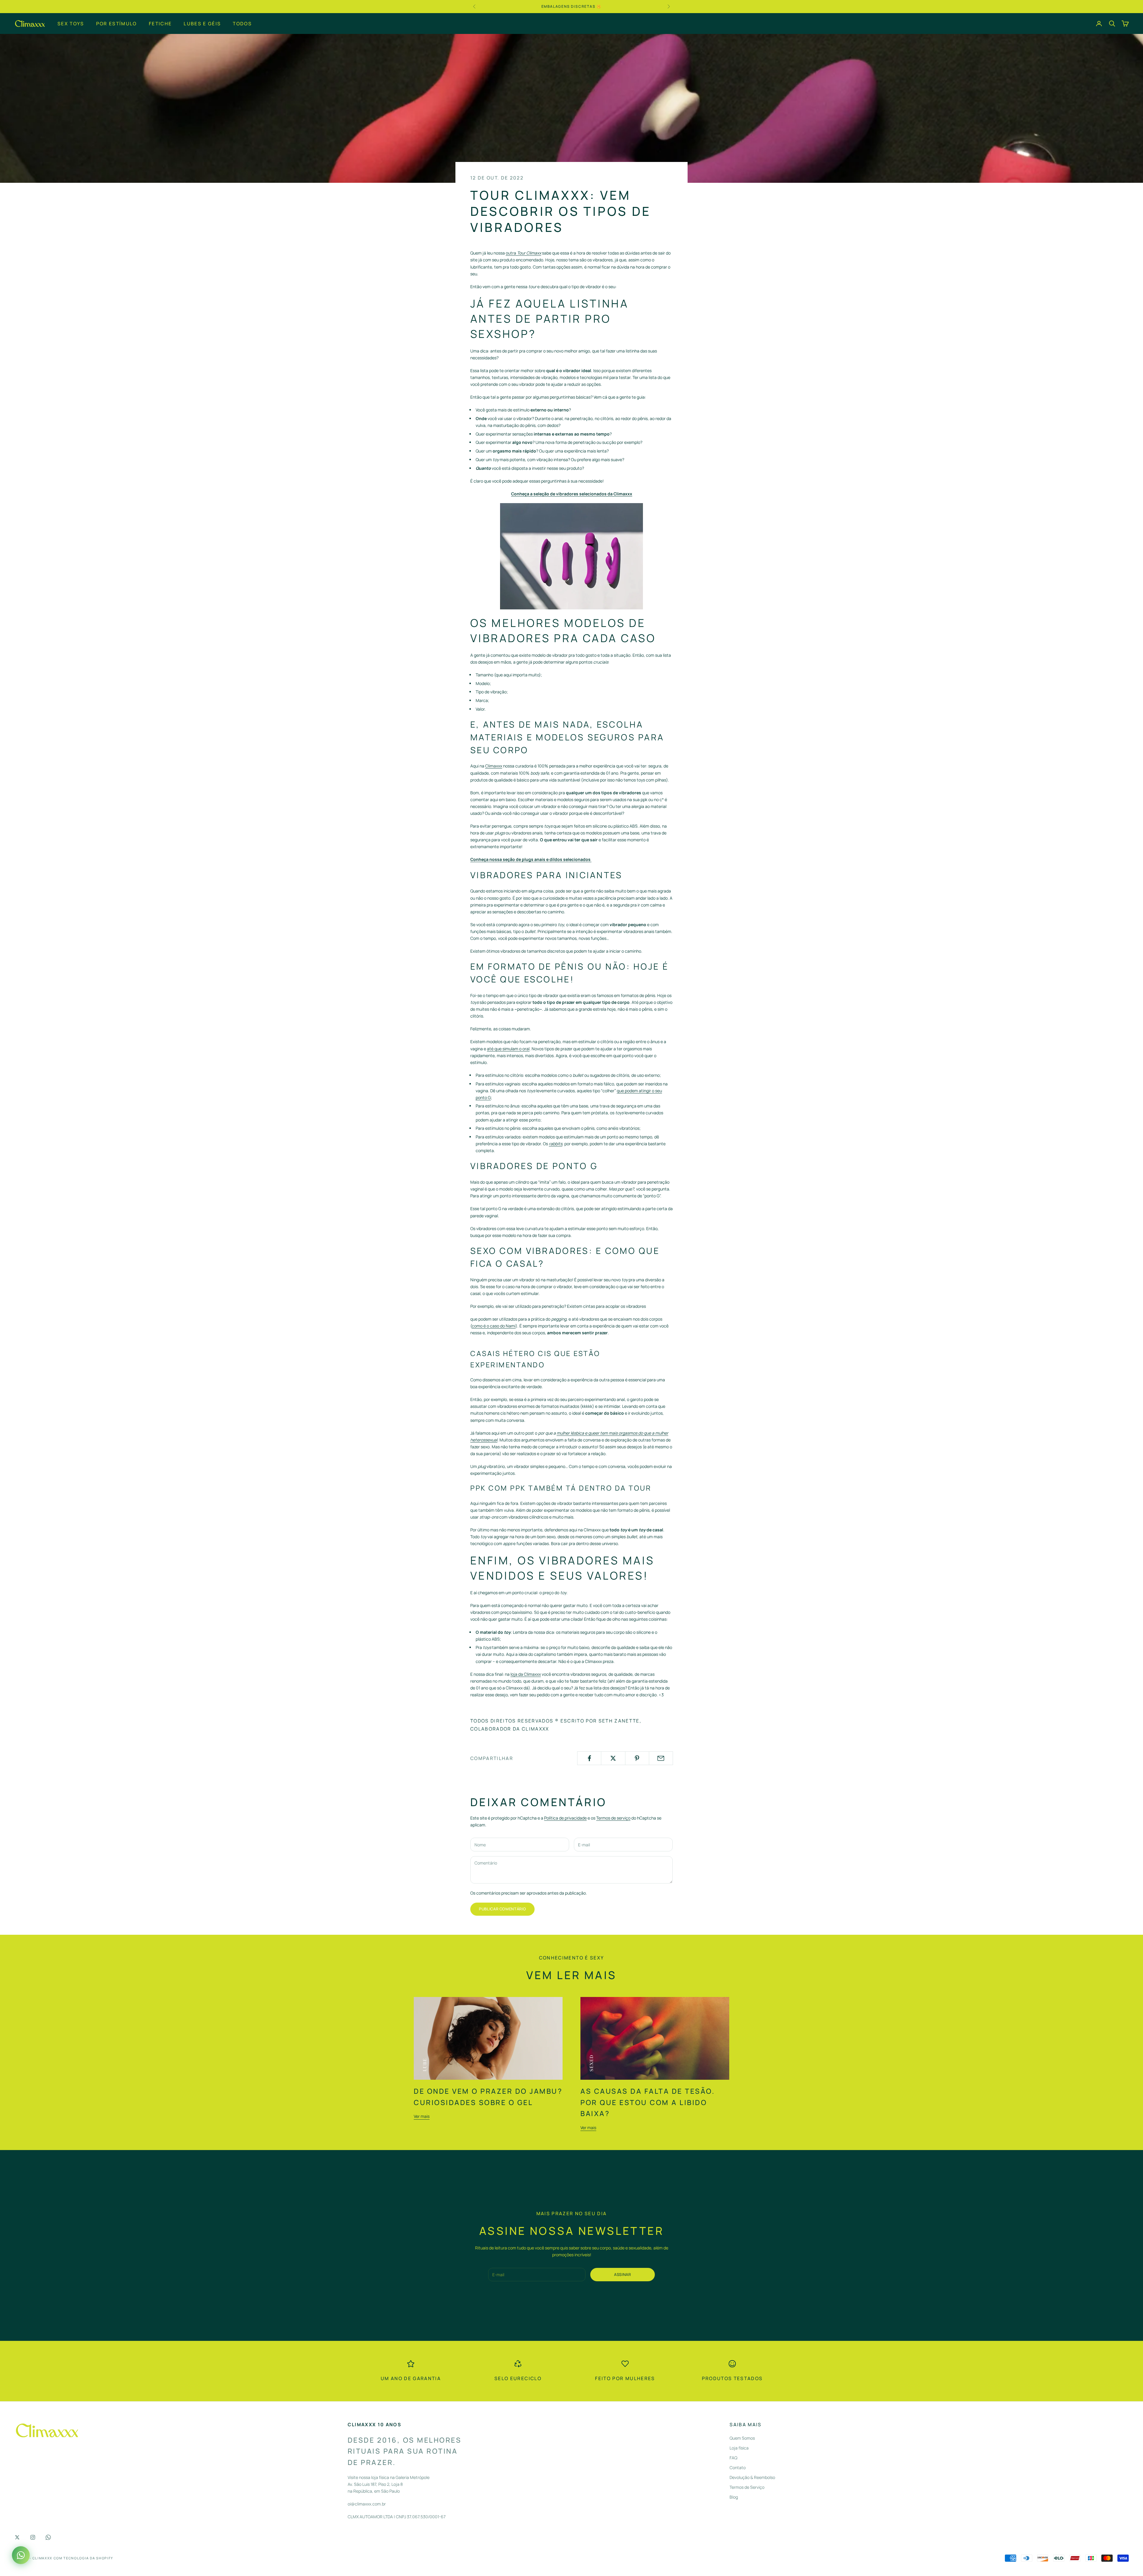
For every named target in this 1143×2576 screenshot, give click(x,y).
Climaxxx (493, 766)
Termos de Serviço (747, 2487)
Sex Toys (70, 23)
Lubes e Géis (202, 23)
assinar (622, 2274)
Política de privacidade (565, 1818)
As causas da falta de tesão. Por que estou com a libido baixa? (647, 2102)
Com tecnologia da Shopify (83, 2558)
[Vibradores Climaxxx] (571, 556)
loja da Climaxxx (525, 1674)
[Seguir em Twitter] (17, 2537)
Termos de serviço (613, 1818)
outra (523, 253)
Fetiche (160, 23)
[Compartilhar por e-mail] (661, 1758)
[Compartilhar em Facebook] (589, 1758)
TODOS (242, 23)
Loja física (739, 2448)
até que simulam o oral (508, 1048)
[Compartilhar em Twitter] (613, 1758)
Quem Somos (742, 2438)
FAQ (733, 2457)
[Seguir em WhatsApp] (48, 2537)
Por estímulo (116, 23)
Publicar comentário (502, 1909)
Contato (738, 2467)
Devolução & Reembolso (752, 2477)
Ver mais (422, 2116)
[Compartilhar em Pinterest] (637, 1758)
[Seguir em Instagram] (33, 2537)
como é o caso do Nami (494, 1326)
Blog (734, 2497)
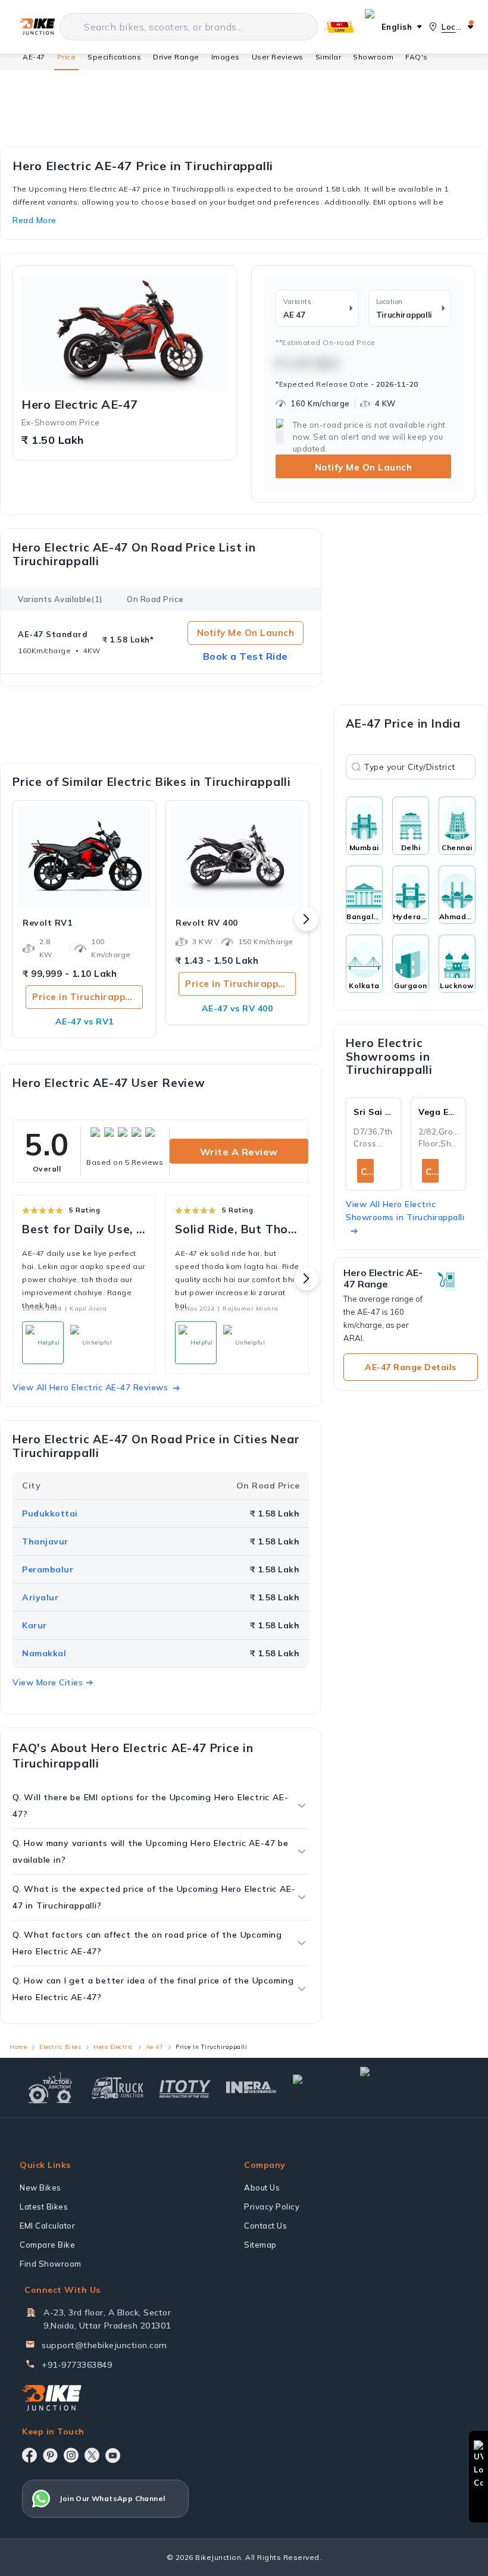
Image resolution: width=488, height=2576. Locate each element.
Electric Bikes (60, 2047)
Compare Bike (47, 2244)
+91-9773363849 (77, 2364)
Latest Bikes (44, 2206)
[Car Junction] (319, 2087)
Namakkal (44, 1653)
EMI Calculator (47, 2225)
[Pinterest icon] (50, 2455)
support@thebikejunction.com (104, 2345)
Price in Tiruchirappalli (85, 996)
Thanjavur (45, 1541)
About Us (262, 2187)
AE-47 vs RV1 (84, 1021)
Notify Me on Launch (363, 467)
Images (225, 56)
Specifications (114, 56)
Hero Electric (113, 2047)
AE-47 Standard (52, 634)
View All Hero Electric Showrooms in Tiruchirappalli (405, 1211)
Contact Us (265, 2225)
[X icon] (92, 2455)
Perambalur (47, 1569)
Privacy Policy (271, 2206)
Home (18, 2047)
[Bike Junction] (37, 26)
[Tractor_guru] (412, 2087)
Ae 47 (155, 2047)
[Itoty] (185, 2087)
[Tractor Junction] (50, 2088)
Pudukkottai (50, 1513)
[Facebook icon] (29, 2455)
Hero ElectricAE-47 (79, 404)
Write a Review (239, 1152)
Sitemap (260, 2244)
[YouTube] (112, 2455)
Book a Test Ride (245, 656)
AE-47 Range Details (410, 1367)
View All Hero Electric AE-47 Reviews (90, 1387)
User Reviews (278, 56)
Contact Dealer (367, 1171)
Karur (34, 1625)
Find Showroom (51, 2263)
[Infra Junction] (251, 2087)
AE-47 (34, 56)
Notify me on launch (246, 632)
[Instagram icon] (71, 2455)
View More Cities (47, 1682)
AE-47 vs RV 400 (237, 1008)
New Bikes (40, 2187)
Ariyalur (40, 1597)
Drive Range (176, 56)
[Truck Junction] (117, 2087)
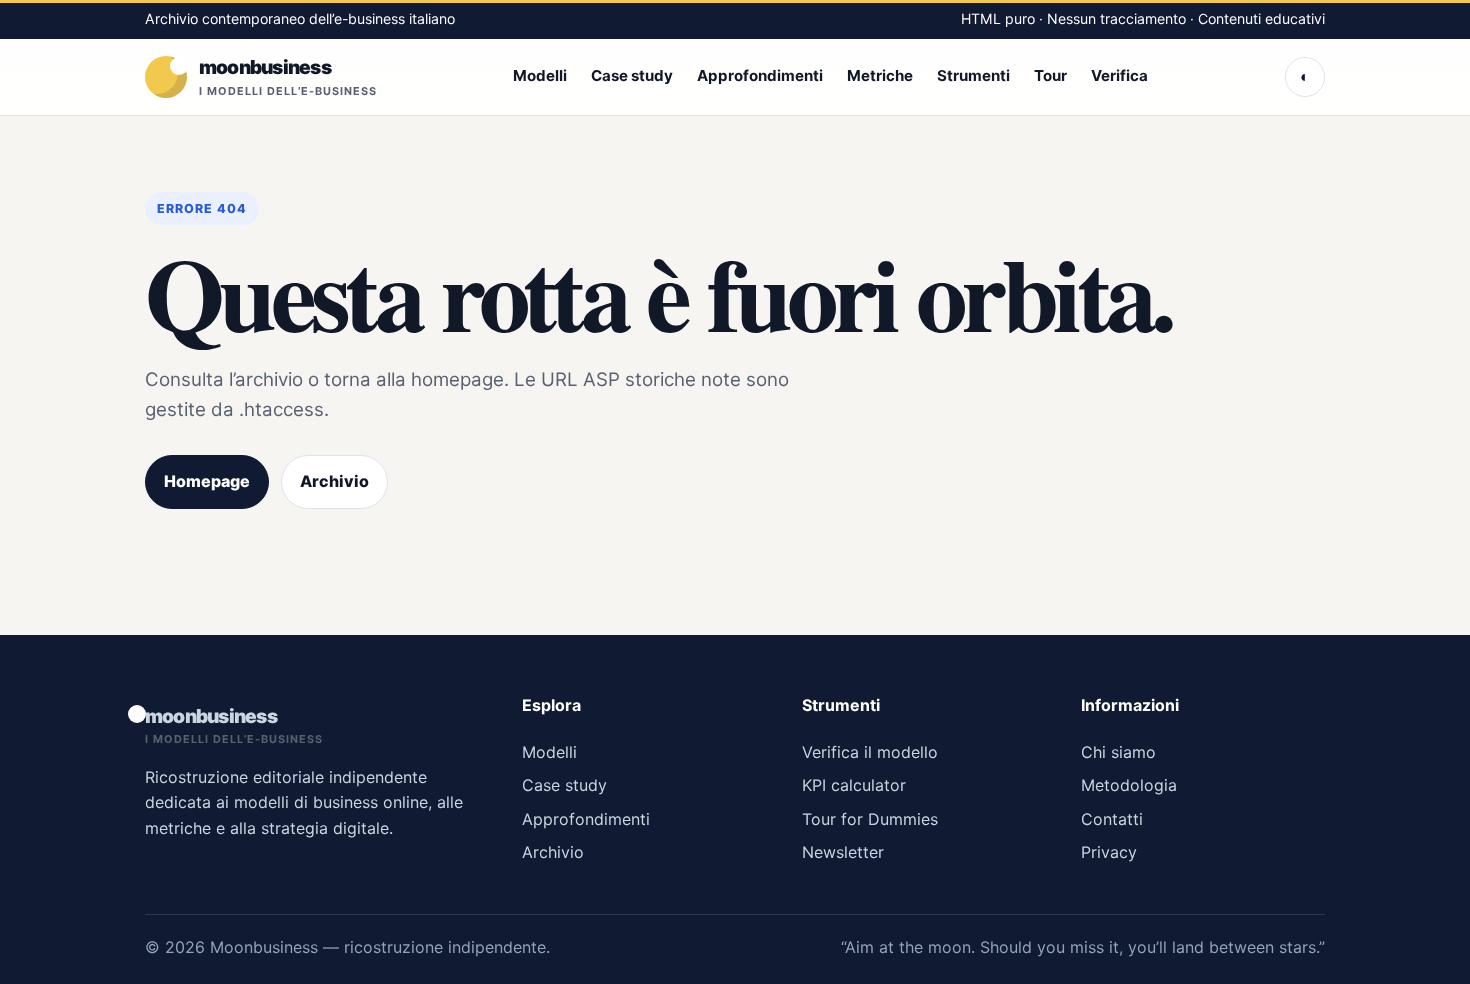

--------------------------------------------------

AIM OF THE TASK: What you return from the records above should be exactly everything from the line with "[Compartilhar em Facebook] (589, 1758)" down to the line with "View More Cities (47, 1682)", both kept, and no pictures.

RESPONSE TO THIS TASK:
[Compartilhar em Facebook] (589, 1758)
TODOS (242, 23)
Loja física (739, 2448)
até que simulam o oral (508, 1048)
[Compartilhar em Twitter] (613, 1758)
Quem Somos (742, 2438)
FAQ (733, 2457)
[Seguir em WhatsApp] (48, 2537)
Por estímulo (116, 23)
Publicar comentário (502, 1909)
Contato (738, 2467)
Devolução & Reembolso (752, 2477)
Ver mais (422, 2116)
[Compartilhar em Pinterest] (637, 1758)
[Seguir em Instagram] (33, 2537)
como é o caso do Nami (494, 1326)
Blog (734, 2497)
Image resolution: width=488, height=2576. Locate each element.
Electric Bikes (60, 2047)
Compare Bike (47, 2244)
+91-9773363849 (77, 2364)
Latest Bikes (44, 2206)
[Car Junction] (319, 2087)
Namakkal (44, 1653)
EMI Calculator (47, 2225)
[Pinterest icon] (50, 2455)
support@thebikejunction.com (104, 2345)
Price in Tiruchirappalli (85, 996)
Thanjavur (45, 1541)
About Us (262, 2187)
AE-47 vs RV1 (84, 1021)
Notify Me on Launch (363, 467)
Images (225, 56)
Specifications (114, 56)
Hero Electric (113, 2047)
AE-47 Standard (52, 634)
View All Hero Electric Showrooms in Tiruchirappalli (405, 1211)
Contact Us (265, 2225)
[X icon] (92, 2455)
Perambalur (47, 1569)
Privacy Policy (271, 2206)
Home (18, 2047)
[Bike Junction] (37, 26)
[Tractor_guru] (412, 2087)
Ae 47 (155, 2047)
[Itoty] (185, 2087)
[Tractor Junction] (50, 2088)
Pudukkottai (50, 1513)
[Facebook icon] (29, 2455)
Hero ElectricAE-47 (79, 404)
Write a Review (239, 1152)
Sitemap (260, 2244)
[YouTube] (112, 2455)
Book a Test Ride (245, 656)
AE-47 Range Details (410, 1367)
View All Hero Electric AE-47 Reviews (90, 1387)
User Reviews (278, 56)
Contact Dealer (367, 1171)
Karur (34, 1625)
Find Showroom (51, 2263)
[Infra Junction] (251, 2087)
AE-47 (34, 56)
Notify me on launch (246, 632)
[Instagram icon] (71, 2455)
View More Cities (47, 1682)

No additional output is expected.